═════ ENTRIES SUPPLIED

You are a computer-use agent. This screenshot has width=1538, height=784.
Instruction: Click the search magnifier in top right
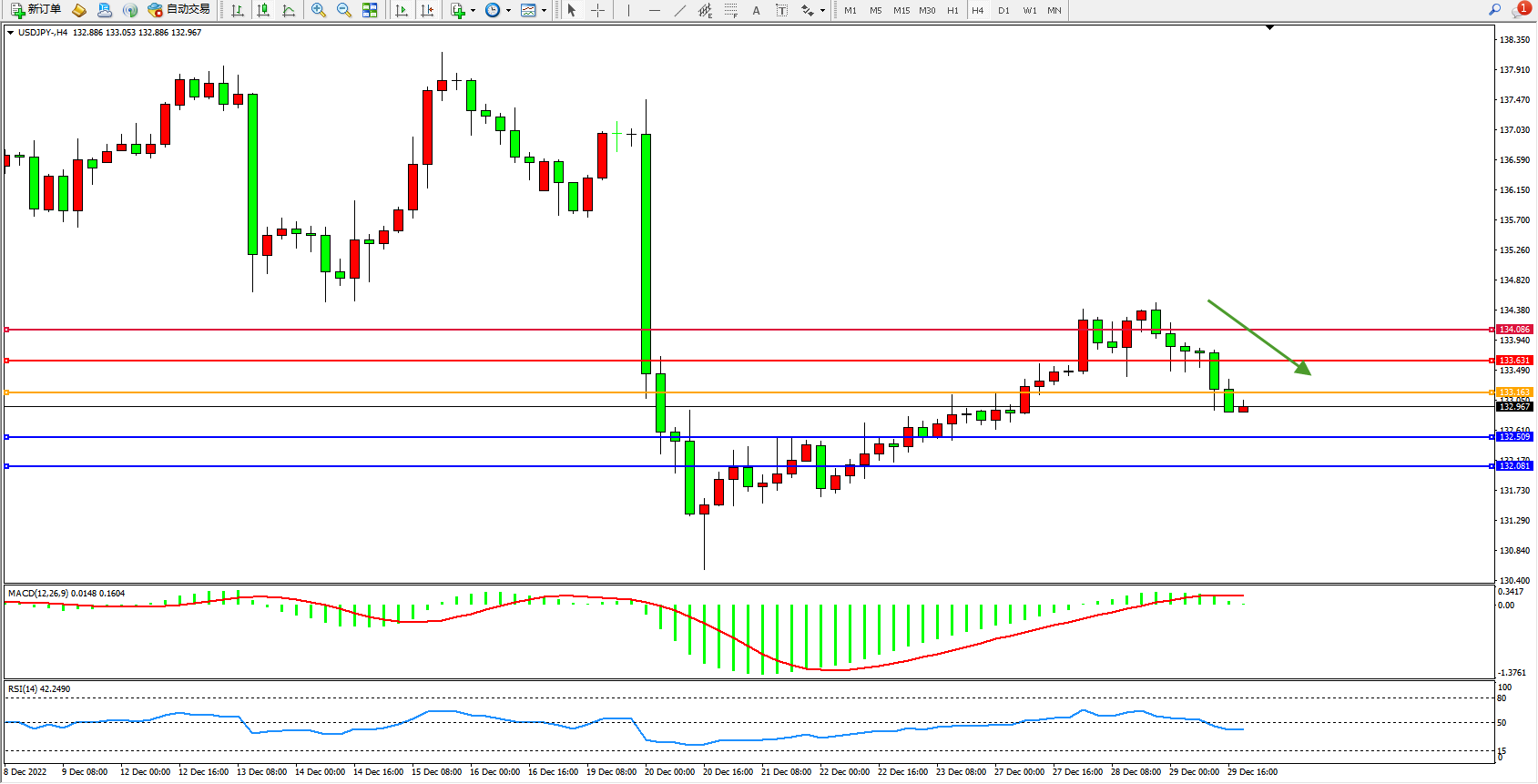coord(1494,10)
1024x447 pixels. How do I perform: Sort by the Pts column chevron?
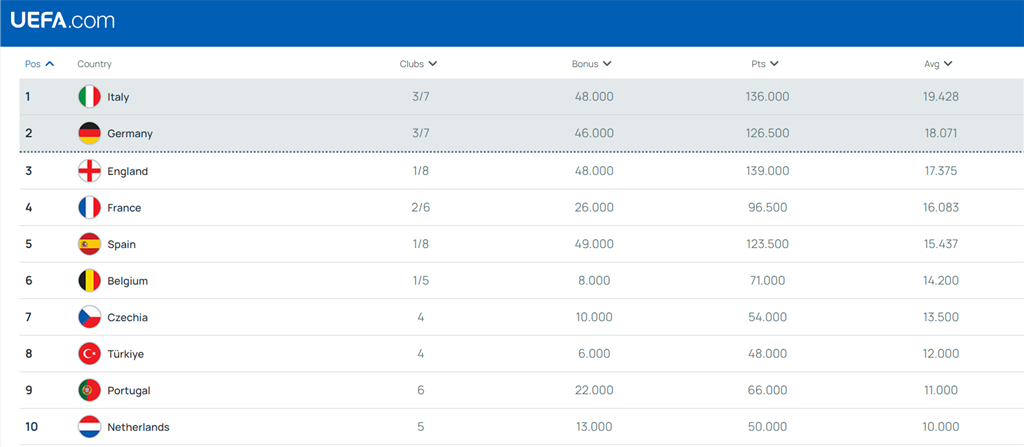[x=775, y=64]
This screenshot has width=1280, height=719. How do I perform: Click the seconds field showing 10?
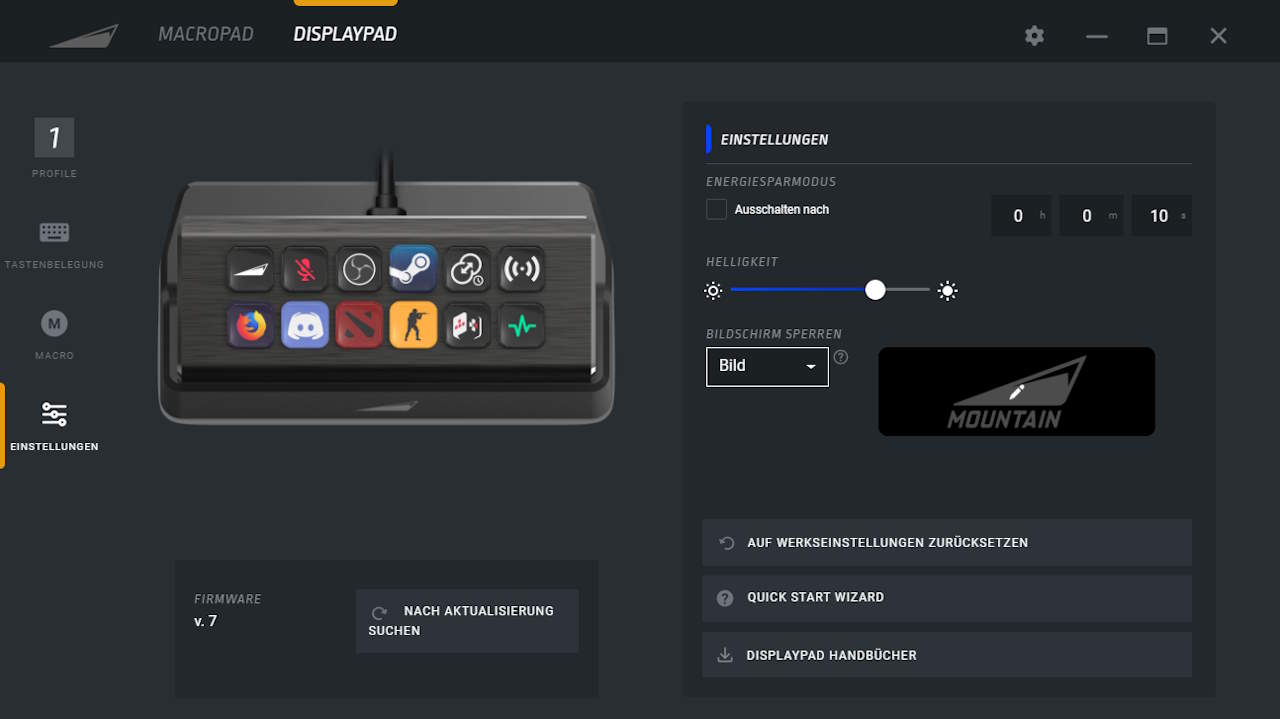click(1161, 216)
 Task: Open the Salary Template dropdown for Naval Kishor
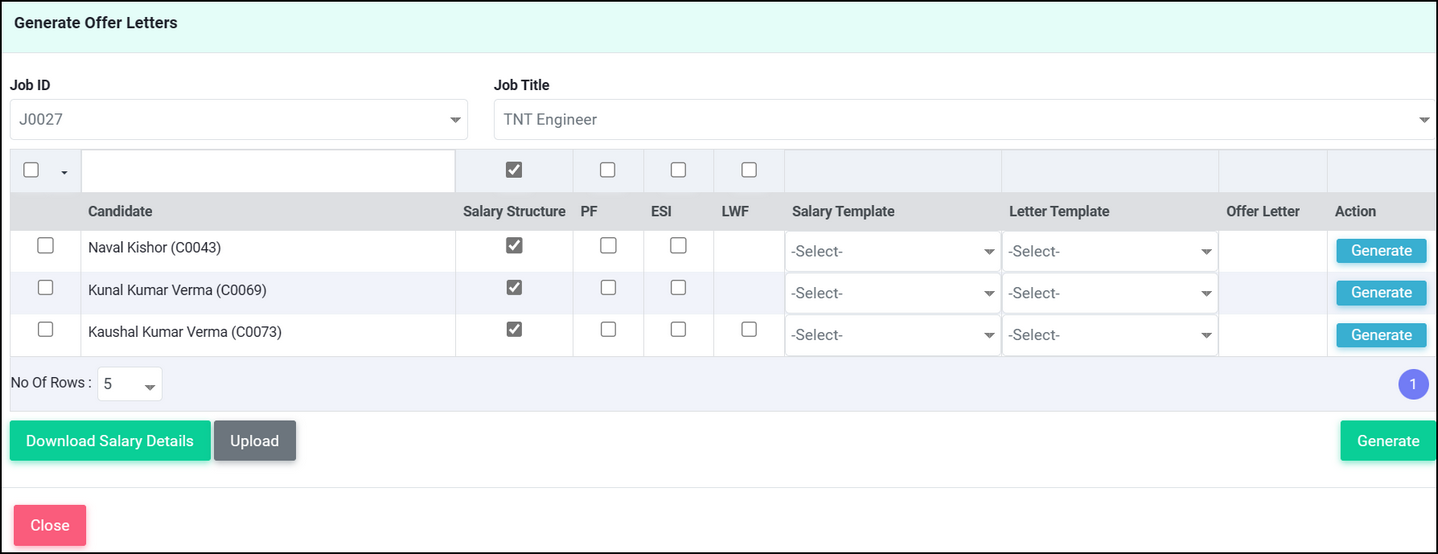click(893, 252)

══════════
═════ ENTRIES SUPPLIED

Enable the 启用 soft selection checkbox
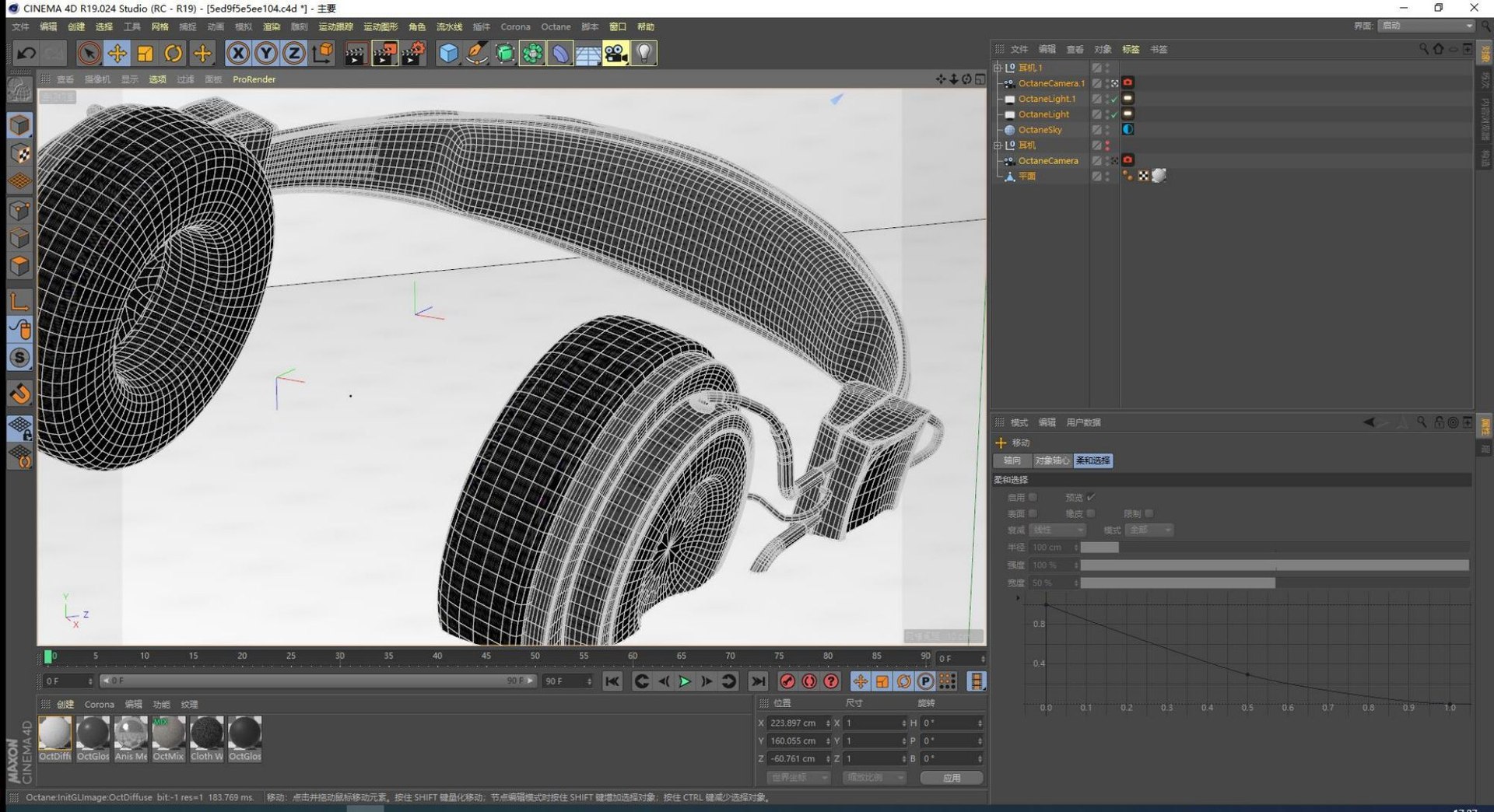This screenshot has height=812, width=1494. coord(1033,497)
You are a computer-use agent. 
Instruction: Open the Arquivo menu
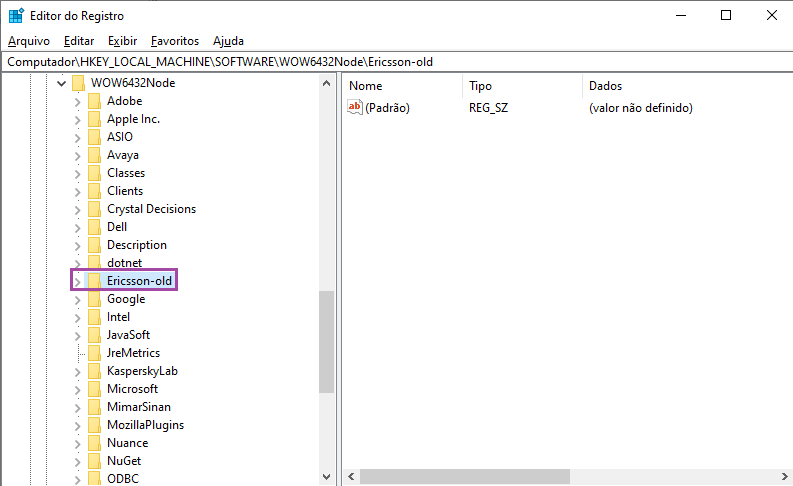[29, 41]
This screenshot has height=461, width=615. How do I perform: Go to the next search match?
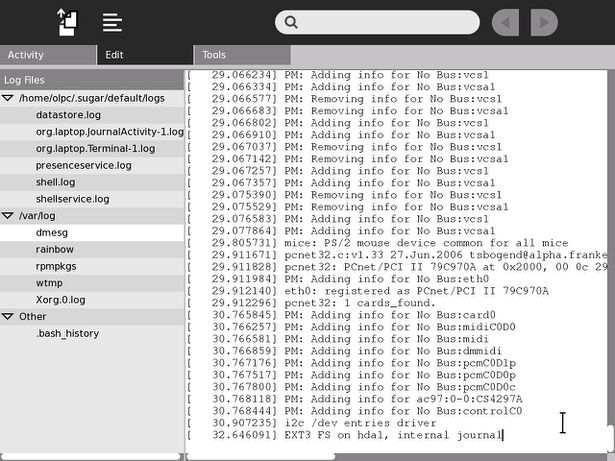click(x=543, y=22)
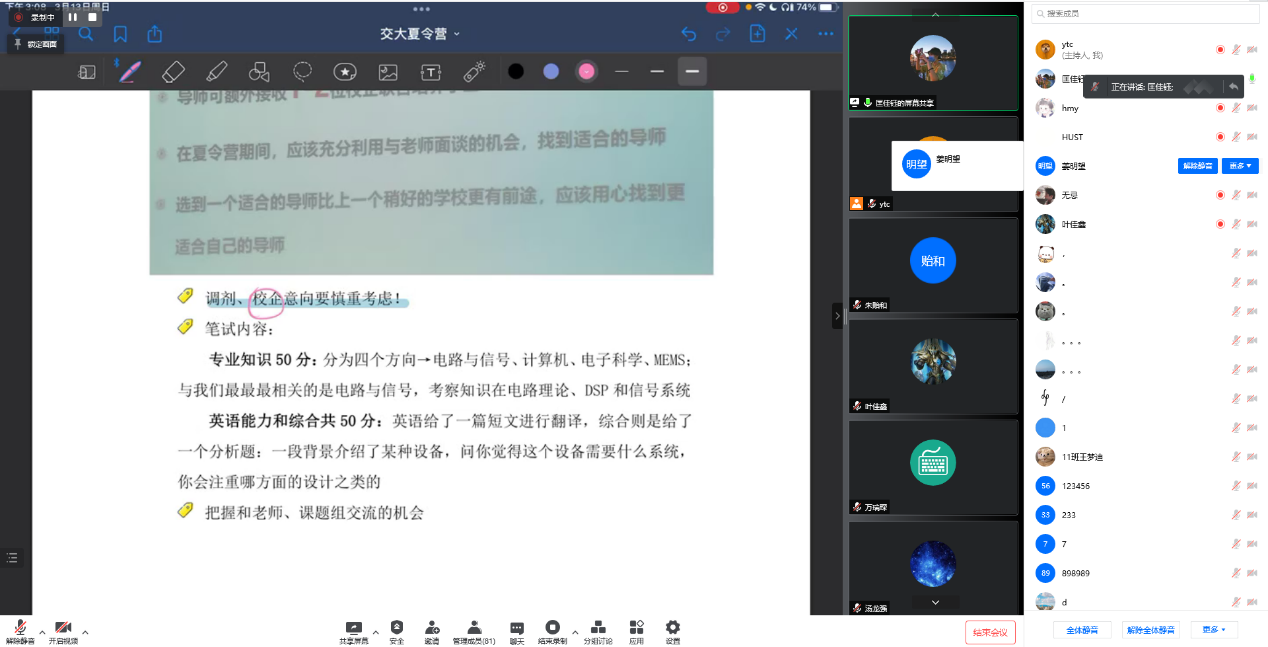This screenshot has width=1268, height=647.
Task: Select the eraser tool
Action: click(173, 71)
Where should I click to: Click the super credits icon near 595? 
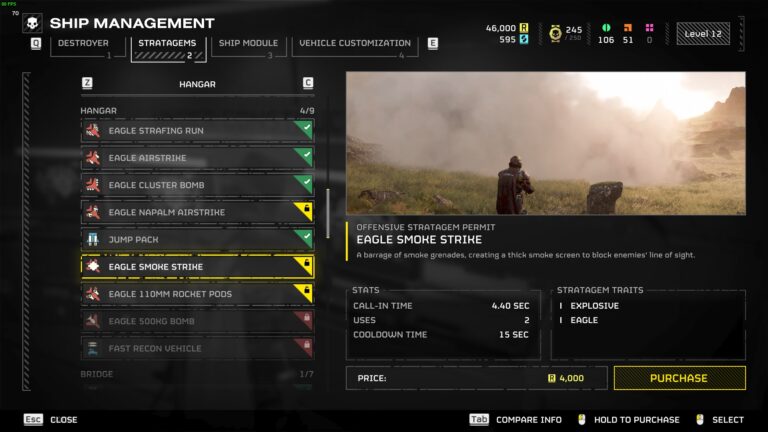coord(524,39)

══════════
═════ ENTRIES SUPPLIED

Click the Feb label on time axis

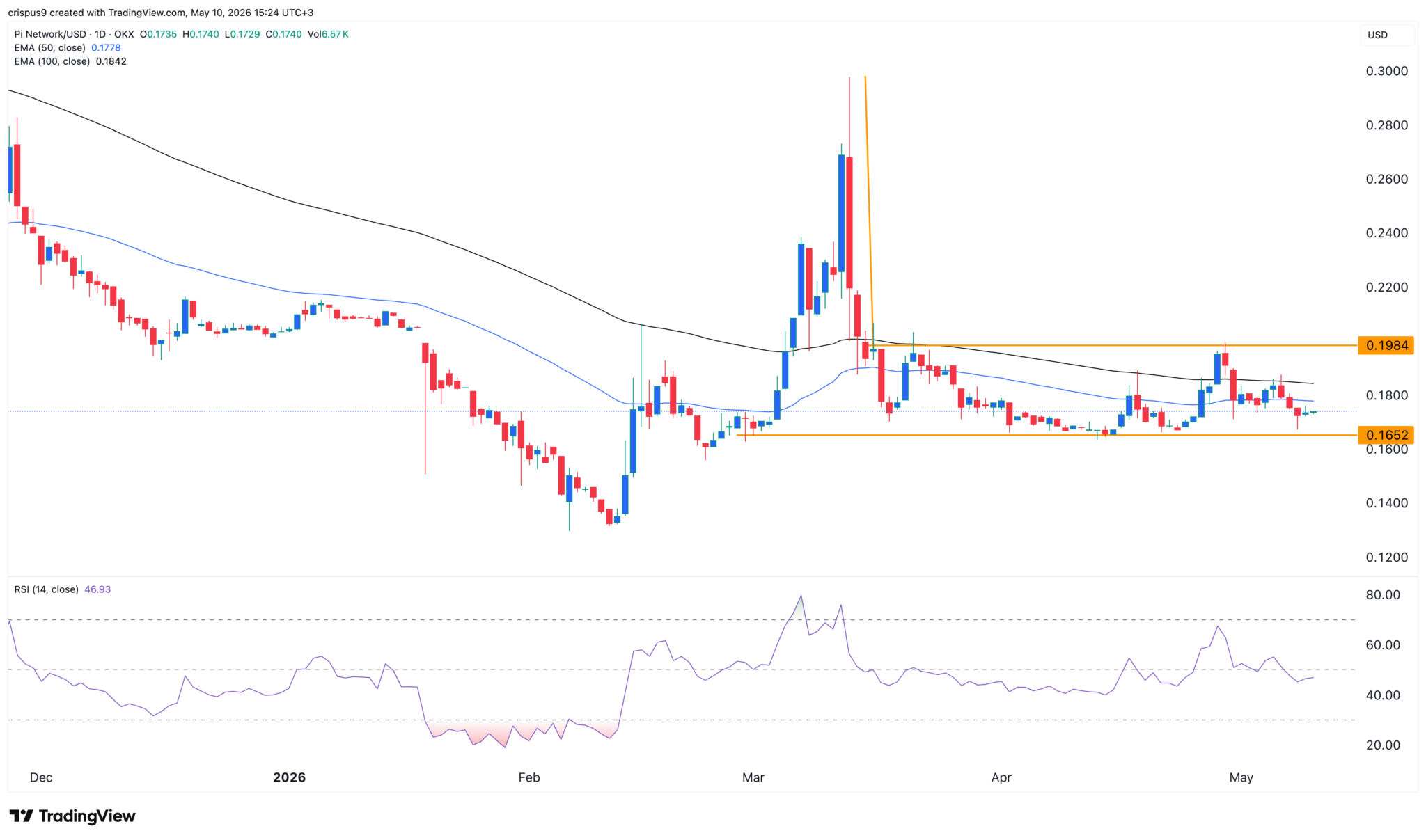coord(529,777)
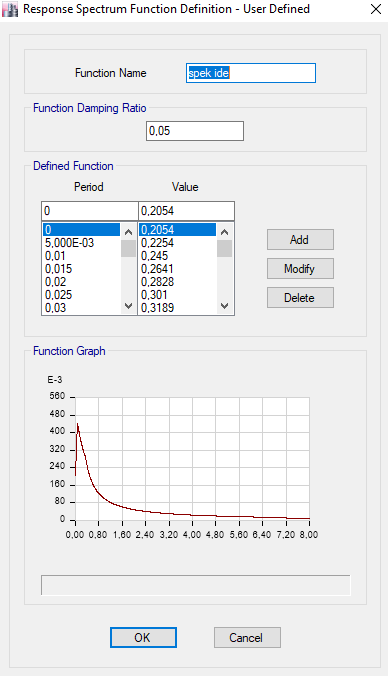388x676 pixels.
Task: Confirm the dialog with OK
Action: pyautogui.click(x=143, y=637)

══════════

WORK TO COMPLETE: State only the number of lines in these entries that contain "computer".

EXERCISE ANSWER: 2